### Work task
Where a line of the records holds the string "will", copy that line.

### Raw data
[Start of Attachment]
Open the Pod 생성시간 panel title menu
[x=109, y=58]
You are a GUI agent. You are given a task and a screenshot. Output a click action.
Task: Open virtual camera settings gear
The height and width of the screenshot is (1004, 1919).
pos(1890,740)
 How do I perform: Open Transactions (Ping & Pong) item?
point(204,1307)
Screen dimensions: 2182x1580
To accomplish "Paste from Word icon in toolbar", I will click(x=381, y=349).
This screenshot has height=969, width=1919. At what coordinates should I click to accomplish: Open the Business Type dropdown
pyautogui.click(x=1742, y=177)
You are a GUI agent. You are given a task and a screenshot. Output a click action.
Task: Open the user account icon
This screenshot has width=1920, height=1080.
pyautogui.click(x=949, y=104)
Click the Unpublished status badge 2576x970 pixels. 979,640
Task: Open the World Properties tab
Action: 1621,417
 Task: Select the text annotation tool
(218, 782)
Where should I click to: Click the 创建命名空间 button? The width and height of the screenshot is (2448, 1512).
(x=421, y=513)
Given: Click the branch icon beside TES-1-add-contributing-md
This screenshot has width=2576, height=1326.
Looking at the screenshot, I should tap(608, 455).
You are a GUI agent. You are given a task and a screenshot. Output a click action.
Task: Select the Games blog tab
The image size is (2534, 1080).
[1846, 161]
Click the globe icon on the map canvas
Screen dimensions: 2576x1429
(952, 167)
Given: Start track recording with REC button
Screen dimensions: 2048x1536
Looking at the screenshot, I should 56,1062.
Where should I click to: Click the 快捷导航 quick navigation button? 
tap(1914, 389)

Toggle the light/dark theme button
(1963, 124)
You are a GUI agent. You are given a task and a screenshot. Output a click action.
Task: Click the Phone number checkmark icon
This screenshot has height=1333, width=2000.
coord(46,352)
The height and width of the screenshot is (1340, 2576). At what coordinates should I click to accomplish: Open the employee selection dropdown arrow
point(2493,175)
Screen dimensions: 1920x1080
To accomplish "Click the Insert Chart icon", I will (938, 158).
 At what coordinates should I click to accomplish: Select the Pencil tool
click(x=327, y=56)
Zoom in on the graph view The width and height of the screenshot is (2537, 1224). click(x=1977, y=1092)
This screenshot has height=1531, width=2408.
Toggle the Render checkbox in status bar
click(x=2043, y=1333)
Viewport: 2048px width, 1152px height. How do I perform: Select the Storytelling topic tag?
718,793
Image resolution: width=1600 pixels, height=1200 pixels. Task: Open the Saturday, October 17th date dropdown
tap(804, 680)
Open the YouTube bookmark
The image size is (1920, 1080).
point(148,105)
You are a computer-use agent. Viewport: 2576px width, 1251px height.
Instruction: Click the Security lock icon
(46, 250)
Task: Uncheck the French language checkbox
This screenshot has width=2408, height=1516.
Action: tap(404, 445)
[End of Attachment]
### Solution for this task
To accomplish "Paste from Word icon in toolbar", I will click(x=381, y=349).
To accomplish "Click the Insert Chart icon", I will (938, 158).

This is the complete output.